L'attore e comico ospite dell’Adnkronos racconta la sua comedy series, disponibile su Prime Video
Marcello Macchia, per tutti Maccio Capatonda, in tutta la sua essenza. Il comico si libera dei suoi vecchi personaggi, come Mariottide, Padre Maronno o Jerry Polemica, che l'hanno reso celebre, per raccontare chi c'è dietro Maccio. E lo fa con la comedy series 'Sconfort Zone', disponibile su Prime Video. "Non è stato facile mettere a nudo le mie fragilità, ma ho scelto di liberarmi come se non avessi più niente da perdere. Ho sentito il bisogno di far conoscere al pubblico la mia persona senza maschere, non lo avevo mai fatto e mi è piaciuto", racconta Capatonda, ospite del nuovo episodio del vodcast dell'Adnkronos, disponibile in versione integrale sul sito www.adnkronos.com e sul canale YouTube dell'Adnkronos.
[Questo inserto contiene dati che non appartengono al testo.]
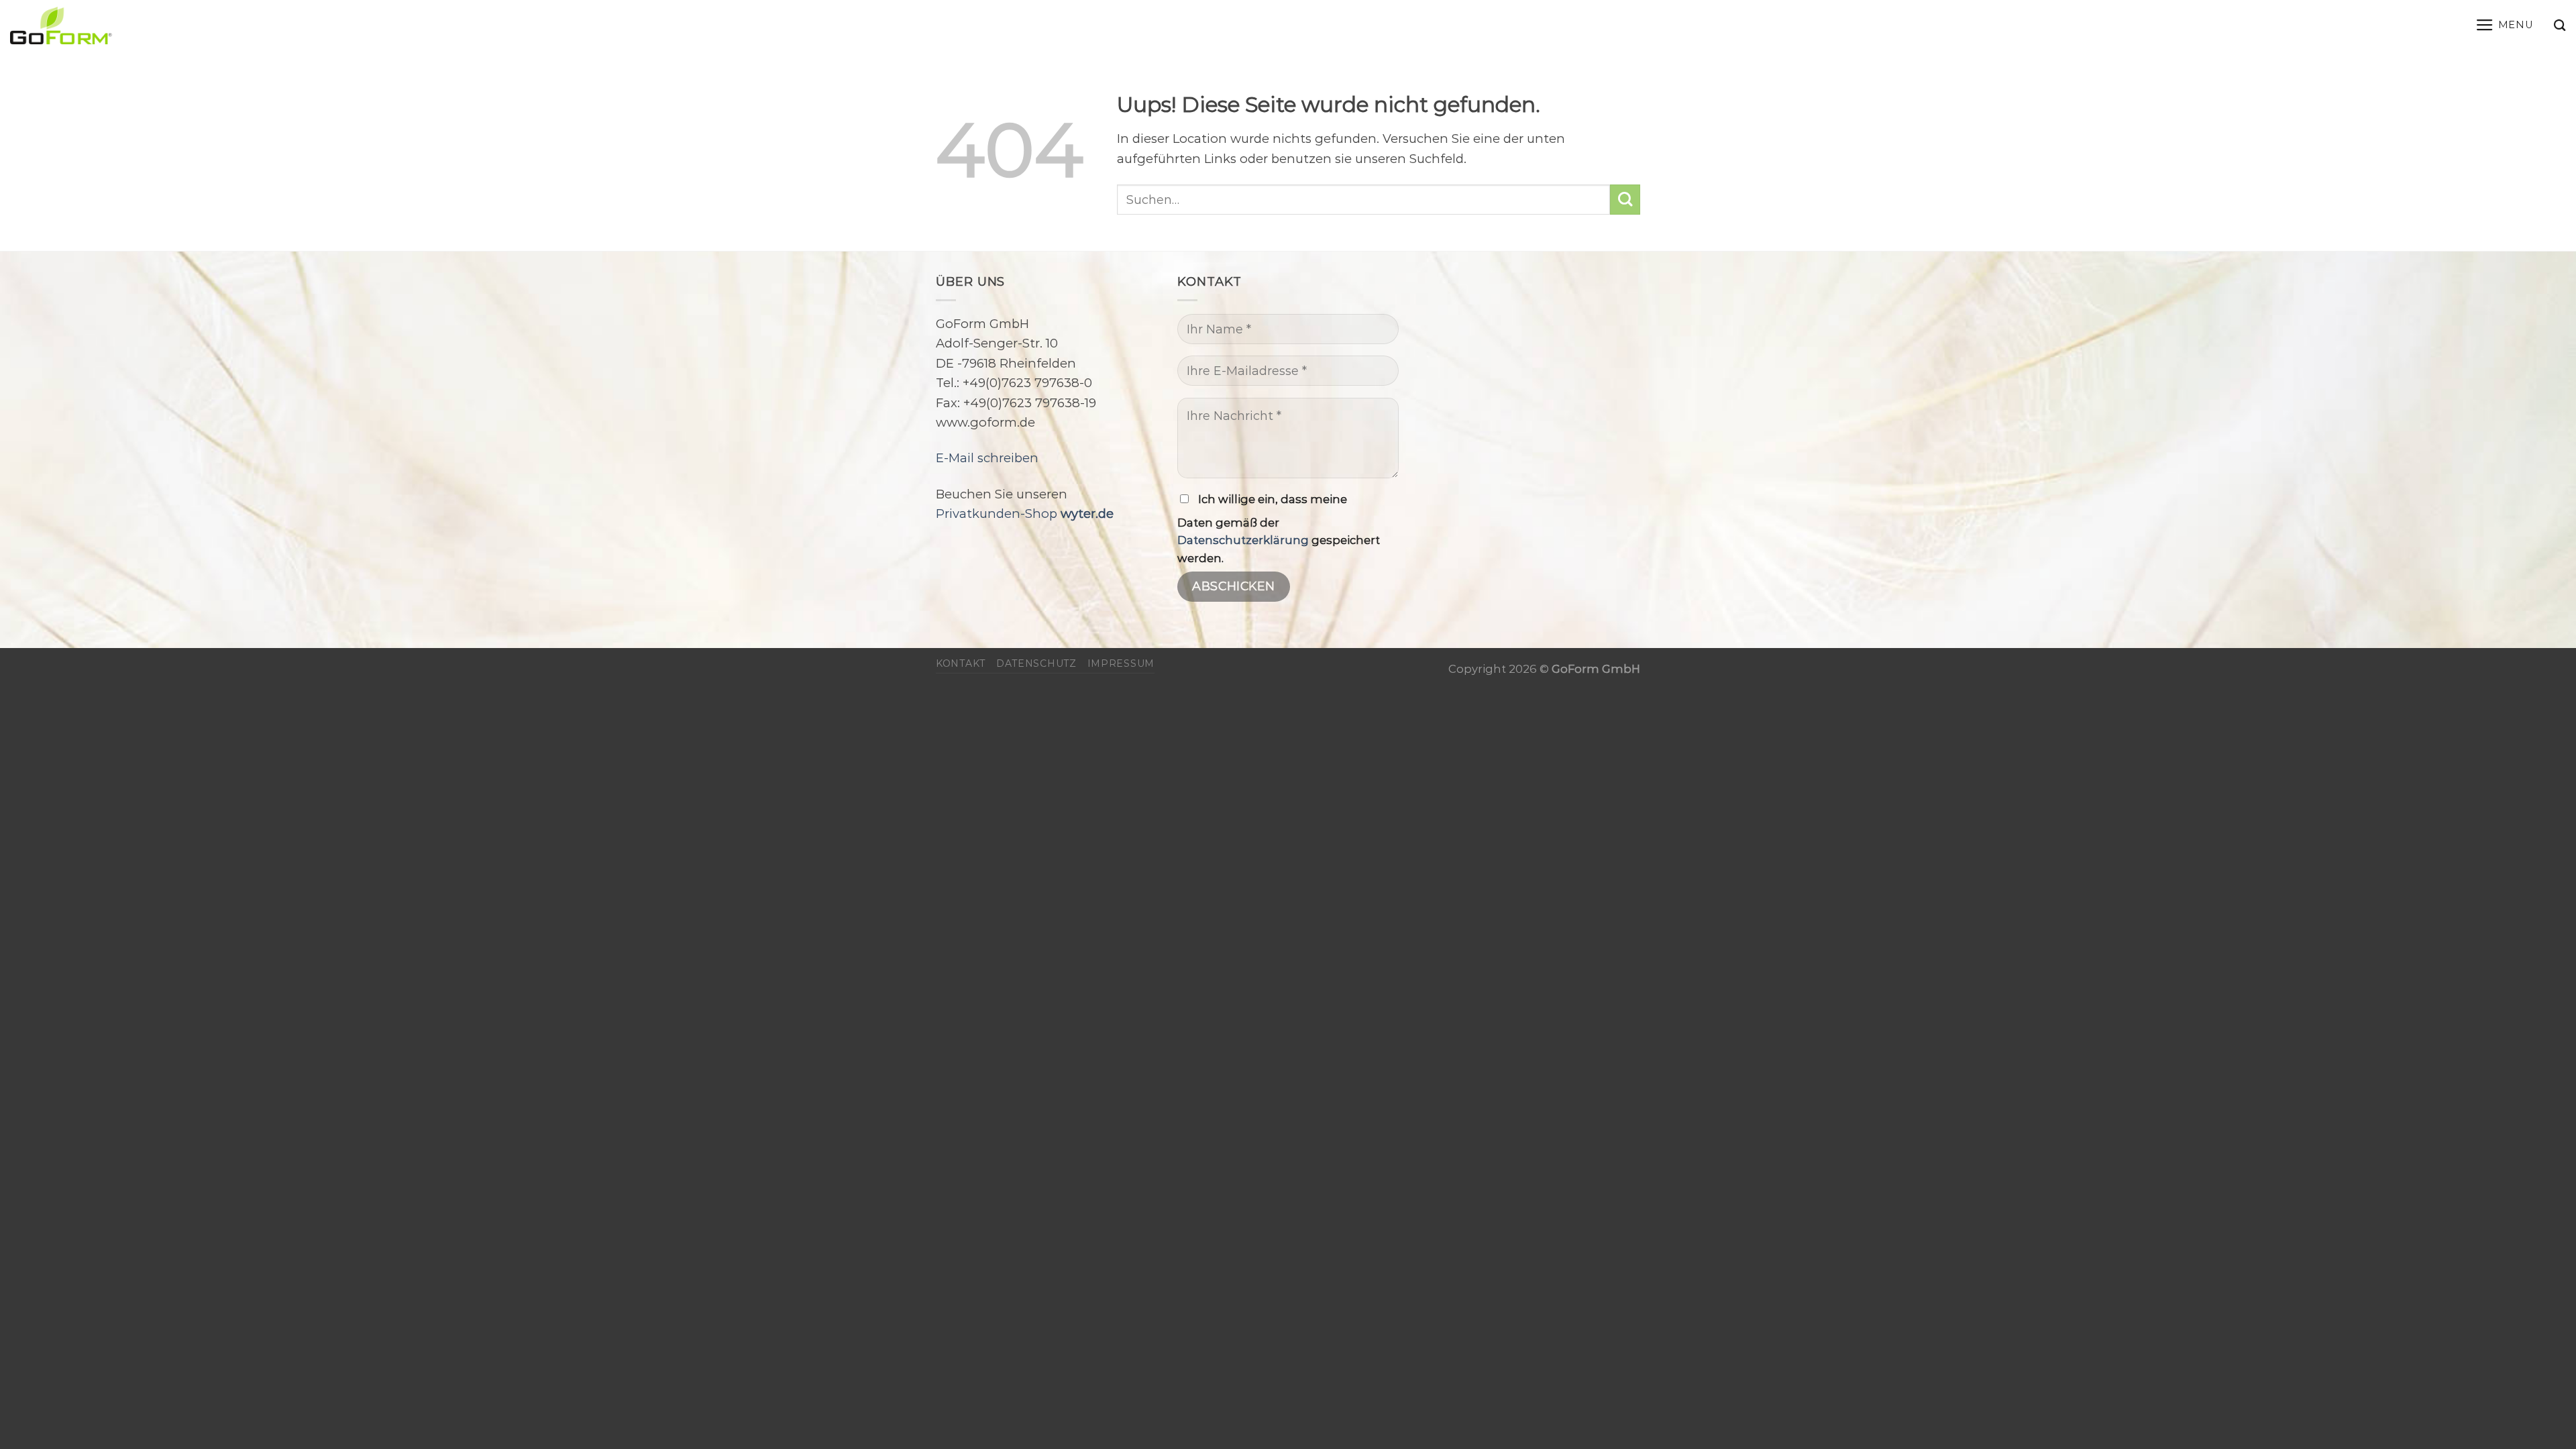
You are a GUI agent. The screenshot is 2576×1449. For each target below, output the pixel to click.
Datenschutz (1036, 663)
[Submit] (1625, 199)
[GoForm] (144, 25)
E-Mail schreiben (987, 458)
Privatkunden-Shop (1025, 513)
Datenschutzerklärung (1243, 540)
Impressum (1121, 663)
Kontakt (960, 663)
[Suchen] (2560, 25)
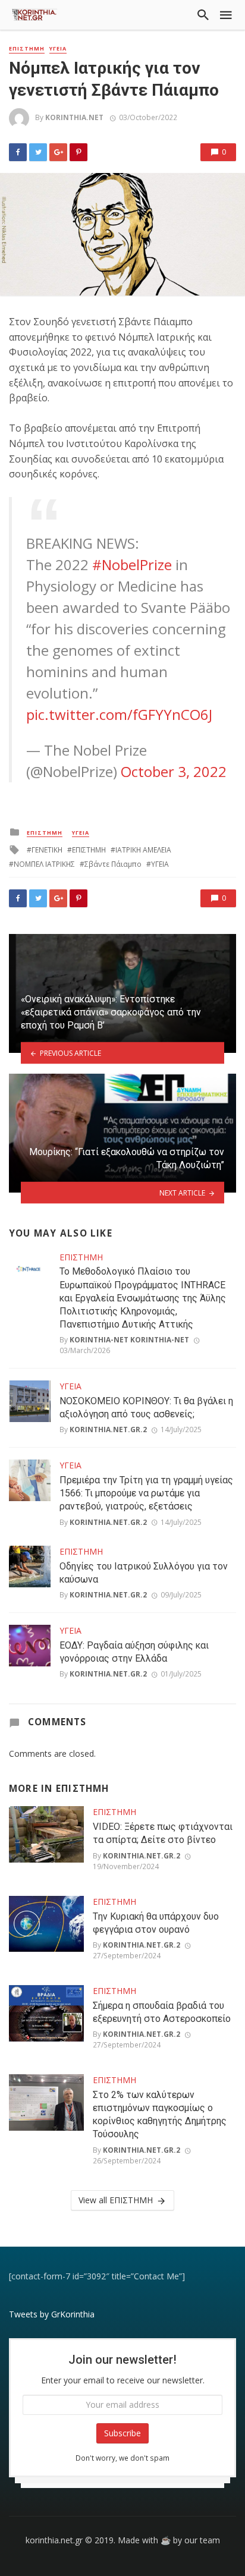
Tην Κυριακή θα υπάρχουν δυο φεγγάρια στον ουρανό (156, 1923)
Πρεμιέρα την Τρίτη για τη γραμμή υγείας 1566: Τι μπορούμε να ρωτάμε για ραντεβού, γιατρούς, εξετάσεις (146, 1493)
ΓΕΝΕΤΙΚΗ (47, 850)
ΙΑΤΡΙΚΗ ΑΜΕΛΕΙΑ (143, 850)
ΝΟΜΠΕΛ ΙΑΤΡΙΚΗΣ (44, 864)
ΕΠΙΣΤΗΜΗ (27, 48)
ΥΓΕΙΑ (58, 48)
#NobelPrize (132, 564)
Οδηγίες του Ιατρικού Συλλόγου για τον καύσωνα (143, 1573)
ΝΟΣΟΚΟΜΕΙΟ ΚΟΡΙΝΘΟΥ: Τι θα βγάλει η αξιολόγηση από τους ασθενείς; (146, 1407)
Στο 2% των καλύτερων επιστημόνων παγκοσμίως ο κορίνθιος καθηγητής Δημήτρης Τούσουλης (160, 2114)
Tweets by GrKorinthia (52, 2314)
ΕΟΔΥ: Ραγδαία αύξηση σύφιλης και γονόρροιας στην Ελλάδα (134, 1652)
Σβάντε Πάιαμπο (113, 864)
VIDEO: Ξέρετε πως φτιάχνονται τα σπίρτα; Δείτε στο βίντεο (163, 1833)
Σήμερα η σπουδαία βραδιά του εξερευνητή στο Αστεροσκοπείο (162, 2012)
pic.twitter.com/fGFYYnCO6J (119, 714)
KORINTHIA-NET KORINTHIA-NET (129, 1340)
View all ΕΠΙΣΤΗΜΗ (115, 2200)
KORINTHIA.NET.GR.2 (108, 1429)
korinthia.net (74, 117)
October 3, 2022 (174, 771)
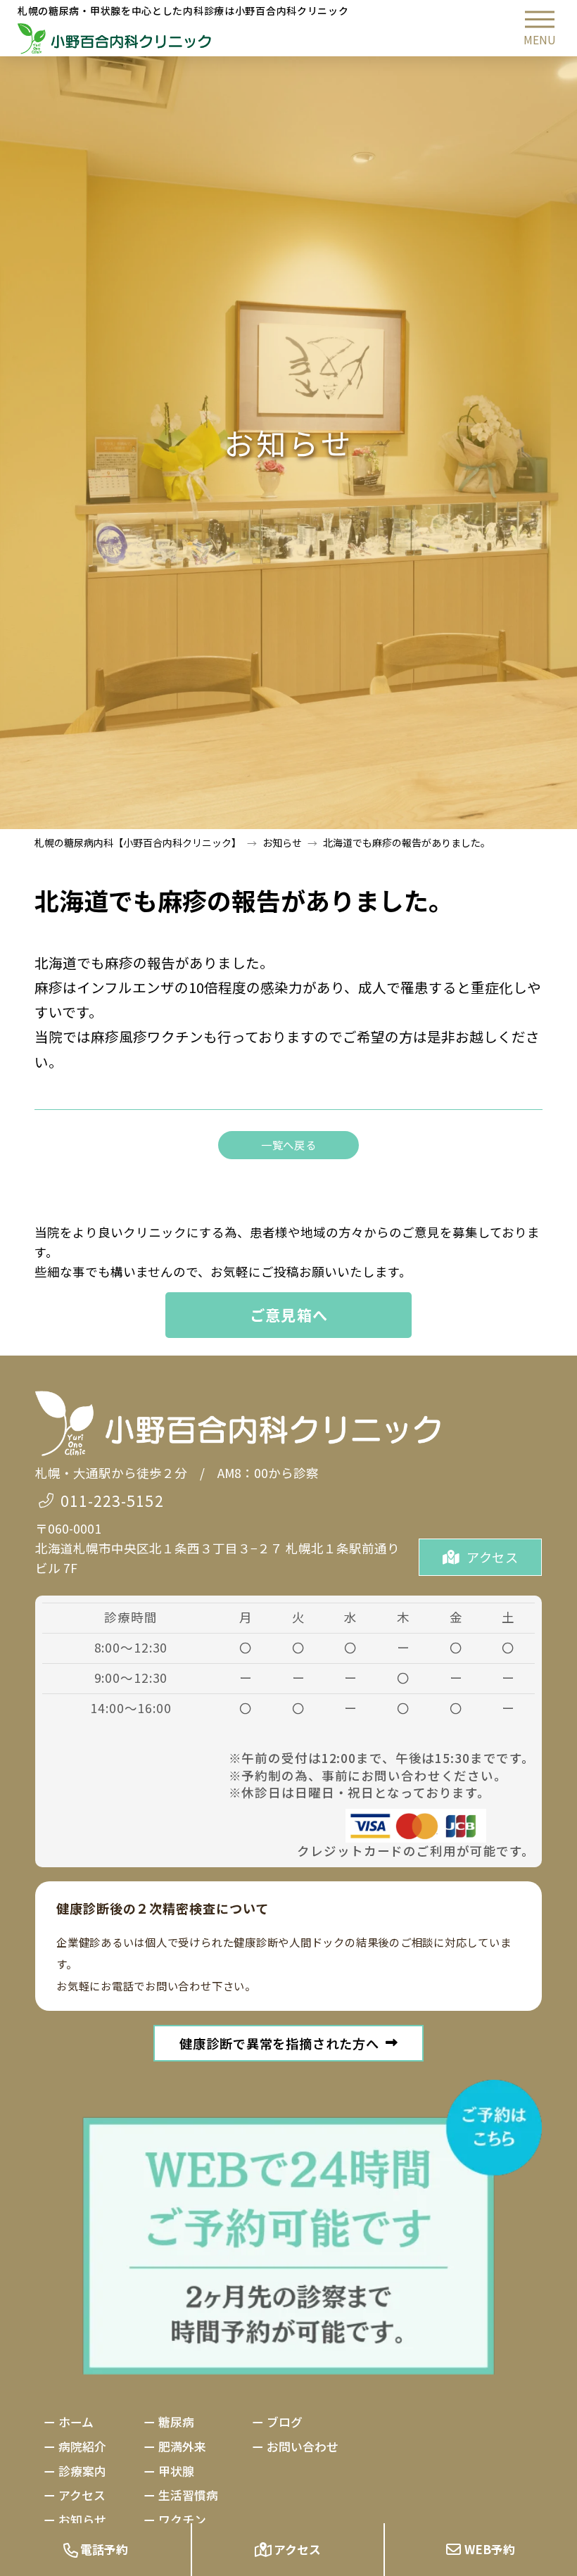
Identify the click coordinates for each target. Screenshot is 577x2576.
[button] (539, 28)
Per l'attore, regista, autore e comico "è stata come una seduta dall'analista perché ho scoperto lati inediti di me stesso". Come la fragilità: "Dalla serie sembra che io sia un po' un bambino capriccioso e anche un po' str**zo, però tutto questo deriva da una serie di mancanze dell'infanzia".
E poi "la dolcezza e il fatto di dover fare questo lavoro senza aspettarmi nulla in cambio, come l'apprezzamento degli altri anche sui social". 'Sconfort Zone' è infatti "un ritorno alla realtà" dopo aver "assaporato una mancanza di ispirazione durante la scrittura della serie, io non la volevo fare. Il problema - fa notare Maccio - è che quando in un certo senso ti senti arrivato, dimentichi qual è il motivo per cui fai questo lavoro". La scrittura "è stata la vera 'sconfort zone', cambiava idea ogni 6 secondi perché questa serie lui non voleva proprio farla, quindi è stato un processo molto complicato", aggiunge l'attore Valerio Desirò, ospite del vodcast con Maccio.
In attesa di sapere se ci sarà o meno la seconda stagione ("dipende da come va la prima"), Capatonda pensa al suo primo spettacolo teatrale: "Spero di riuscire a portarlo in scena fra un anno". Il comico ha delle idee, "ma devo capire se funzionano. Vorrei includere nel progetto qualcuno che non ha mai fatto teatro e vedere come reagisce". La volontà è anche quella di "avere un contatto con il pubblico, da cui sono sempre scappato per paura. Mette parecchia ansia avere delle persone davanti, mentre tu puoi sbagliare in qualsiasi momento. Penso alla realtà come sconfort zone e al digitale come comfort zone", riflette Maccio. La timidezza Maccio ce l'ha sempre avuta: "Quando ero piccolo ho vissuto dei disagi, ero un po' asociale. Con le ragazze ero timido ed ho subito delle piccole delusioni d'amore e poi la perdita dei capelli a 14 anni per me è stato un trauma, questo è un complesso che mi sono portato fino ai 23 anni". Per questo "sono evaso dalla realtà buttandomi nella digitalizzazione del reale perché mi dava dei dolori". Ed è così che nato Maccio Capatonda.
"Mi sarebbe piaciuto avere più maestri di vita. Li ho avuto ma in maniera indiretta: Zemeckis, Kubrick, Verdone, Troisi, Benigni, Guzzanti, Frassica e Nuti. Non ho mai fatto una scuola di cinema, ho appreso tutto da loro", racconta Maccio. A scoprirlo e lanciarlo "è stata la Gialappa's, loro sono i miei maestri perché mi hanno aiutato anche a capire determinate dinamiche di questo mondo. Hanno significato molto per me". Riguardo alla creatività oggi, Maccio riflette "sull'appiattimento della qualità perché si sfornano troppi film e questo non fa altro che svalutare il cinema o la serialità".
Per scuotere il sistema "servirebbe osare di più, dare più spazio alle nuove voci e non basarsi soltanto su quello che il pubblico vuole, perché il pubblico cambia continuamente. Per quanto si possa analizzarlo, cambia continuamente". Con la sua casa di produzione Micidial "voglio fare proprio questo: lavorare di più sui talenti e sulle persone che hanno voglia di dire qualcosa". Prossimamente Maccio potrebbe essere sul set del nuovo film con Christian De Sica e Lillo: "Ancora non ho deciso, sto aspettando la sceneggiatura. Posso dire che è iniziato un dialogo", svela. di Lucrezia Leombruni e Loredana Errico.